E enquanto isso? Avanços importantes foram alcançados, mas não com a dimensão merecida: o uso do nome social, a alteração do nome, mediante ação judicial. Mas para a identificação do sexo no assento registral havia a necessidade da realização de mutação genital – nem sempre desejada, pois muitos são os riscos, e de resultados nem sempre satisfatórios. Além disso, era necessária a  prova de uma realidade que nem é preciso provar. Uma verdade sentida, ou melhor, sofrida.

Mais uma vez vem o Poder Judiciário deste país suprir injustificável omissão legislativa.
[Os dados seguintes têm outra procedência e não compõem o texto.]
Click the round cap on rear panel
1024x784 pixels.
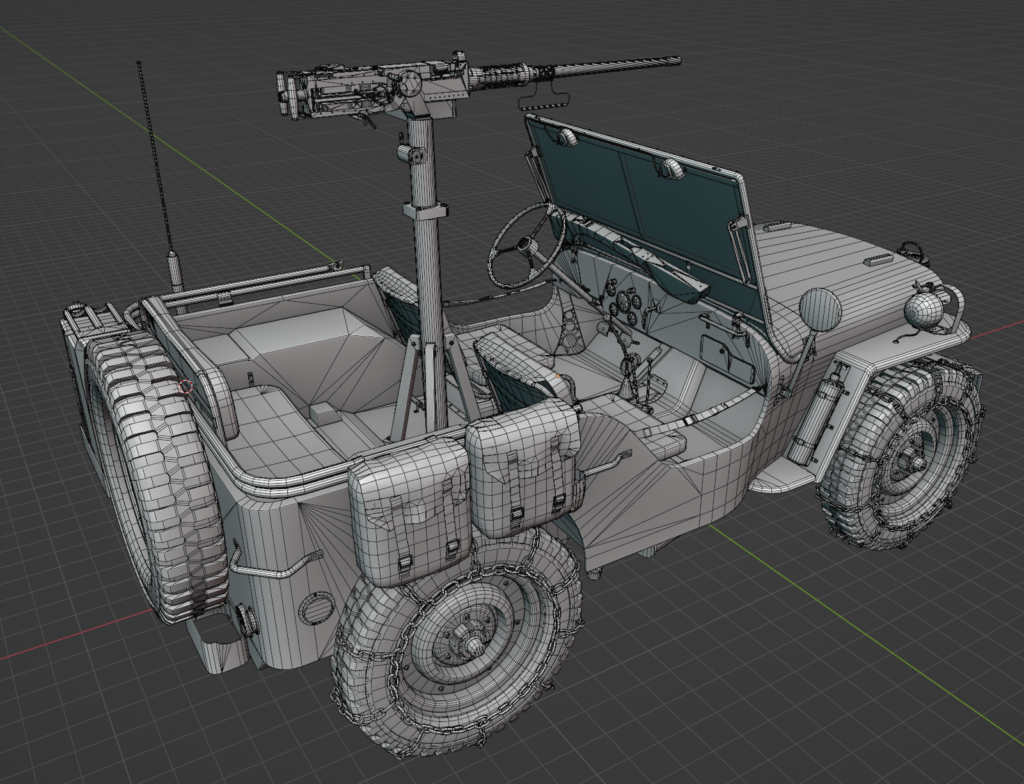pyautogui.click(x=317, y=607)
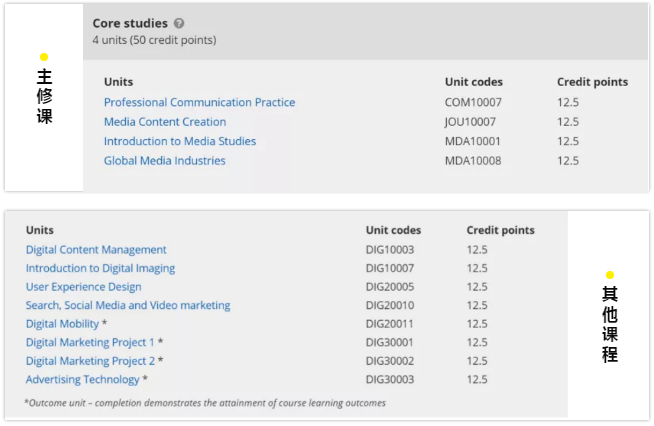The width and height of the screenshot is (654, 426).
Task: Click the Outcome unit footnote text
Action: click(205, 403)
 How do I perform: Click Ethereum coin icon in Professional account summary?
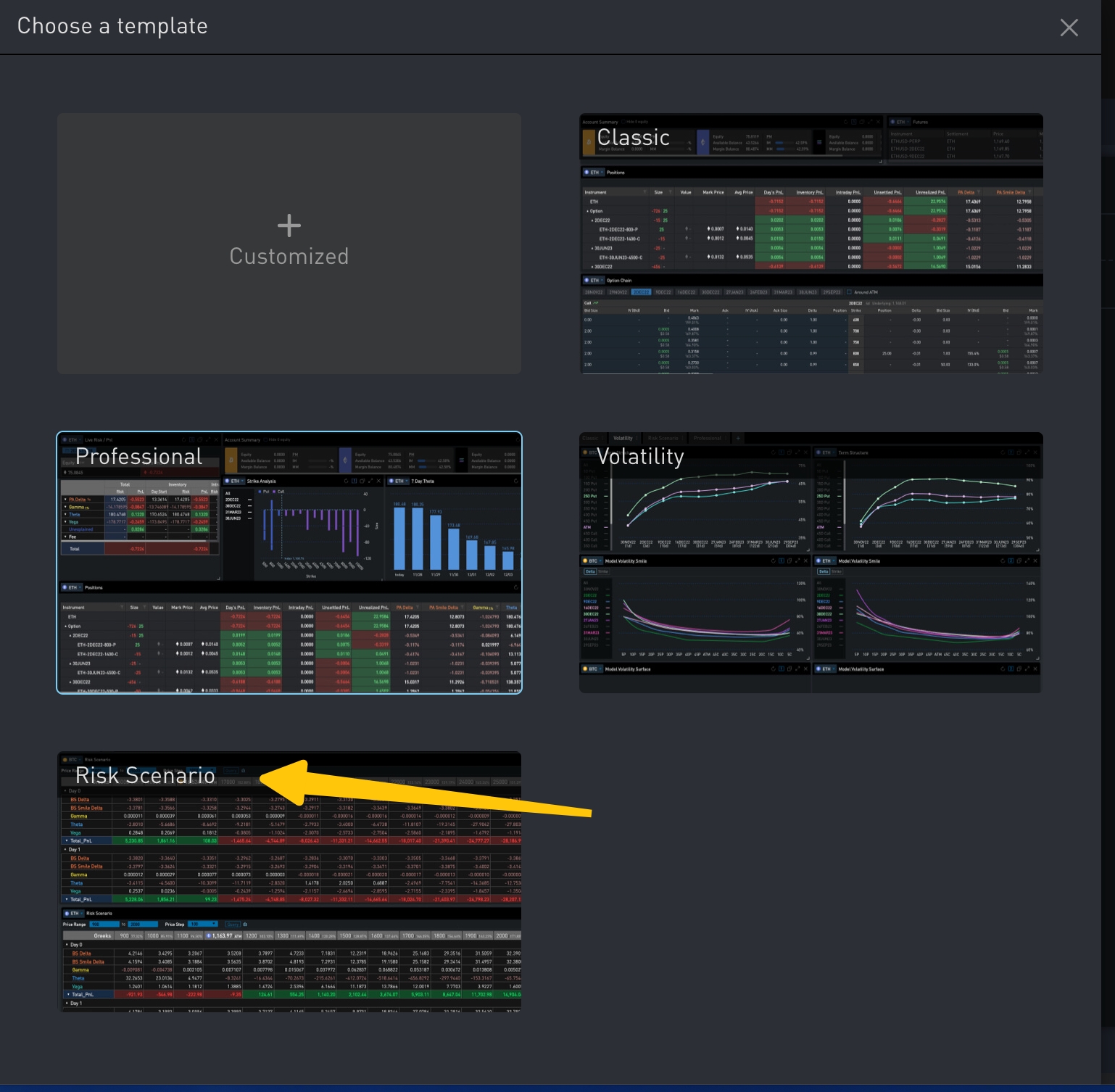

Foram apreciados em conjunto: uma Ação Direta de Inconstitucionalidade (ADI 4.275) proposta pela Procuradoria-Geral da Justiça, para que a alteração do nome e sexo ocorra em sede administrativa,  perante o registro civil, independente de procedimento cirúrgico e sem a necessidade da apresentação de laudos ou realização de avaliações ou perícias; e um Recurso Extraordinário (RE 670.422), contra a decisão da justiça gaúcha que, em face da ausência da alteração cirúrgica dos órgãos sexuais, determinou que na certidão de nascimento constasse “transexual.”

Reconhecida repercussão geral, a tese restou com abrangência maior, ao usar a expressão transgênero, internacionalmente utilizada para albergar todas as identidades trans.

O julgamento acabou por retirar do segmento mais vulnerável da população LGBTI o estigma do medo, dando-lhe direito à dignidade, respeitando suas diferenças. 

Como disse a ministra Cármen Lúcia, em seu voto: a diferença na aparência não pode servir de motivo para impedir a igualização de todos os direitos,  principalmente ao direito fundamental à felicidade.